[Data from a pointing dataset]
##############################

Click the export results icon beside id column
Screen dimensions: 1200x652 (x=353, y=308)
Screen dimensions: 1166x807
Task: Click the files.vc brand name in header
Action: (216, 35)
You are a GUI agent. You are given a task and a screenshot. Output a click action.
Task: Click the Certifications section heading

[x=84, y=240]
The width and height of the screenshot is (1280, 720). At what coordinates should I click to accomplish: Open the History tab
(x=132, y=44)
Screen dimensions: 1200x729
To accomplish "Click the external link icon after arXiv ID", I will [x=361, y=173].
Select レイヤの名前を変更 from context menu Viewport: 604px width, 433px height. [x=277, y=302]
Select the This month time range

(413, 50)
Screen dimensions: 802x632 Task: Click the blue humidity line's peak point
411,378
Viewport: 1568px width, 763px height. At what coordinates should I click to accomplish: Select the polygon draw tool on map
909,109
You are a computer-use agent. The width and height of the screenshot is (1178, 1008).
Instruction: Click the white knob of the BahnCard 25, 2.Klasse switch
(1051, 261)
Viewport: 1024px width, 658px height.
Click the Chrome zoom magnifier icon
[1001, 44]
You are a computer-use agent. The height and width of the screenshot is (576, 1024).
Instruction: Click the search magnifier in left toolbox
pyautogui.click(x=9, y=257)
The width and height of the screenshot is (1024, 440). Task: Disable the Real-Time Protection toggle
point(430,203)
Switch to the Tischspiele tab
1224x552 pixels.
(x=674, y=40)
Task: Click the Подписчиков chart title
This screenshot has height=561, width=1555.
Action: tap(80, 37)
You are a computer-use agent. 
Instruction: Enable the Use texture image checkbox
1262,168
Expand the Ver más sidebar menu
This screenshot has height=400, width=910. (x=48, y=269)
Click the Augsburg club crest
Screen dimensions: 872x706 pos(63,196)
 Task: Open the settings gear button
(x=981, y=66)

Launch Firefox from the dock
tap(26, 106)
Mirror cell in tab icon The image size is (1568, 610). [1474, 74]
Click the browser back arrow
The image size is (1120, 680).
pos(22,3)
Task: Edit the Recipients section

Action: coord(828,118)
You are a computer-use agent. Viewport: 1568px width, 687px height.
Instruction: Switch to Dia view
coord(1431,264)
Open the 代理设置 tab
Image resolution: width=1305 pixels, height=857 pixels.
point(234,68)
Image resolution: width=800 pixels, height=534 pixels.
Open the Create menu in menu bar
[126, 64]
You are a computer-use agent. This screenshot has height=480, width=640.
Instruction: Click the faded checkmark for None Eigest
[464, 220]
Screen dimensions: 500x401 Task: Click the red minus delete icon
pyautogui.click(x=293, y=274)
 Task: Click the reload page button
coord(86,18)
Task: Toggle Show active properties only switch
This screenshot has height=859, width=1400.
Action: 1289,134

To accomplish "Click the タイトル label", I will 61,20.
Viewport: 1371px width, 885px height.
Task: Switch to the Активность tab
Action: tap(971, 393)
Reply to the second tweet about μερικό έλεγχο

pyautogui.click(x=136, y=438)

##############################

- [The problem]:
Write out all of the data above word for word, keeping every line unchanged.

- [Finished exercise]:
Click the export results icon beside id column
Screen dimensions: 1200x652 (x=353, y=308)
Screen dimensions: 1166x807
Task: Click the files.vc brand name in header
Action: (216, 35)
You are a GUI agent. You are given a task and a screenshot. Output a click action.
Task: Click the Certifications section heading

[x=84, y=240]
The width and height of the screenshot is (1280, 720). At what coordinates should I click to accomplish: Open the History tab
(x=132, y=44)
Screen dimensions: 1200x729
To accomplish "Click the external link icon after arXiv ID", I will [x=361, y=173].
Select レイヤの名前を変更 from context menu Viewport: 604px width, 433px height. [x=277, y=302]
Select the This month time range

(413, 50)
Screen dimensions: 802x632 Task: Click the blue humidity line's peak point
411,378
Viewport: 1568px width, 763px height. At what coordinates should I click to accomplish: Select the polygon draw tool on map
909,109
You are a computer-use agent. The width and height of the screenshot is (1178, 1008).
Instruction: Click the white knob of the BahnCard 25, 2.Klasse switch
(1051, 261)
Viewport: 1024px width, 658px height.
Click the Chrome zoom magnifier icon
[1001, 44]
You are a computer-use agent. The height and width of the screenshot is (576, 1024).
Instruction: Click the search magnifier in left toolbox
pyautogui.click(x=9, y=257)
The width and height of the screenshot is (1024, 440). Task: Disable the Real-Time Protection toggle
point(430,203)
Switch to the Tischspiele tab
1224x552 pixels.
(x=674, y=40)
Task: Click the Подписчиков chart title
This screenshot has height=561, width=1555.
Action: tap(80, 37)
You are a computer-use agent. 
Instruction: Enable the Use texture image checkbox
1262,168
Expand the Ver más sidebar menu
This screenshot has height=400, width=910. (x=48, y=269)
Click the Augsburg club crest
Screen dimensions: 872x706 pos(63,196)
 Task: Open the settings gear button
(x=981, y=66)

Launch Firefox from the dock
tap(26, 106)
Mirror cell in tab icon The image size is (1568, 610). [1474, 74]
Click the browser back arrow
The image size is (1120, 680).
pos(22,3)
Task: Edit the Recipients section

Action: coord(828,118)
You are a computer-use agent. Viewport: 1568px width, 687px height.
Instruction: Switch to Dia view
coord(1431,264)
Open the 代理设置 tab
Image resolution: width=1305 pixels, height=857 pixels.
point(234,68)
Image resolution: width=800 pixels, height=534 pixels.
Open the Create menu in menu bar
[126, 64]
You are a computer-use agent. This screenshot has height=480, width=640.
Instruction: Click the faded checkmark for None Eigest
[464, 220]
Screen dimensions: 500x401 Task: Click the red minus delete icon
pyautogui.click(x=293, y=274)
 Task: Click the reload page button
coord(86,18)
Task: Toggle Show active properties only switch
This screenshot has height=859, width=1400.
Action: 1289,134

To accomplish "Click the タイトル label", I will 61,20.
Viewport: 1371px width, 885px height.
Task: Switch to the Активность tab
Action: tap(971, 393)
Reply to the second tweet about μερικό έλεγχο

pyautogui.click(x=136, y=438)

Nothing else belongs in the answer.